“What we would like to see is change in the culture in the way government officials respond to wrongful convictions,” says Katie Monroe. “We’d like it to grow to a place where government officials realize that correcting mistakes is good for all of us and not just the person in prison.” Monroe, longtime leader of the Rocky Mountain Innocence Project (RMIP), is leaving her RMIP post, as reported here, to become the Innocence Project’s first person in Washington, D.C. dedicated to working with prosecutor and police groups to shape policy that can reduce wrongful conviction.
She takes helpful experience to the challenge. The RMIC authored with the Utah Attorney General’s office Utah’s 2008 non-DNA factual innocence statute, which provides opportunity for inmates claiming innocence in non-DNA cases and compensation for the wrongfully convicted.
Implementation of the 2008 statute has been challenging.
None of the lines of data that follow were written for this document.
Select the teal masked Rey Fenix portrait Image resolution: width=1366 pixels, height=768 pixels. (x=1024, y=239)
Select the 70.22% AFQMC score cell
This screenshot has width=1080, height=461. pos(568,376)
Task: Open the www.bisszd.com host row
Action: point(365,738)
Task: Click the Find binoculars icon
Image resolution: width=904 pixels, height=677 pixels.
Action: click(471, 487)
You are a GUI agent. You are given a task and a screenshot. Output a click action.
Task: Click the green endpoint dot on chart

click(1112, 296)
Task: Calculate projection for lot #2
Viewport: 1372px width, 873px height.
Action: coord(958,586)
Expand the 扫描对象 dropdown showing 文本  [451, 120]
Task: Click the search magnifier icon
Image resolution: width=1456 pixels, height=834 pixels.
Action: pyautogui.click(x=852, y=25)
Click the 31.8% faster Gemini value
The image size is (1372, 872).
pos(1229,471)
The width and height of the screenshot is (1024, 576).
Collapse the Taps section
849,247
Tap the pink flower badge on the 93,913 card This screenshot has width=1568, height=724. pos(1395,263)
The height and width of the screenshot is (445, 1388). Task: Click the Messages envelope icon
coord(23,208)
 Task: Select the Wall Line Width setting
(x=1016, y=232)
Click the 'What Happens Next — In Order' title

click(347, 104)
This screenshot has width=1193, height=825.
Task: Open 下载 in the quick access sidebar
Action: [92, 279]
Twice the RMIC agreed to amend (further restrict) the statute in response to concerns of prosecutors and victim’s groups that the provision is too broad or available to too many. However, Monroe points out that there have been just three exonerations since 2008.
That includes the 2011 exoneration of Debra Brown, who was freed last year after serving 17 years in prison on a murder conviction. The RMIC worked on the case for years. Second District Court Judge Michael DeReda, relied on the 2008 statute in hearing the case and finding Brown factually innocent. As reported here, the state has appealed the exoneration in an effort “to prevent establishment of a flawed legal precedent” even as the state has said it doesn’t want to send Debra Brown back to prison.
Meanwhile the statute has enabled some assistance for Harry Miller, 59, who spent 3.5 years of a 5 years-to-life sentence in prison. Kent Hart of the Legal Defenders Association and Utah private attorney Patrick Lindsay helped identify records and witnesses supporting Miller’s claim that he was in Louisiana recovering from a stroke at the time of the crime. Miller was eventually released. Under the 2008 statute, he collected $100,000+ for his 3.5 years in prison. Read a comprehensive article on his case here.
For Monroe wrongful conviction is personal. Her mother spent 11 years in prison for murder in a death that had first been ruled a suicide. A federal court overturned Beverly Monroe’s conviction, calling the case a “monument to prosecutorial indiscretions and mishandling.” This experience clearly shaped Katie Monroe’s career path and mission.
Thank you, Katie Monroe, and Godspeed.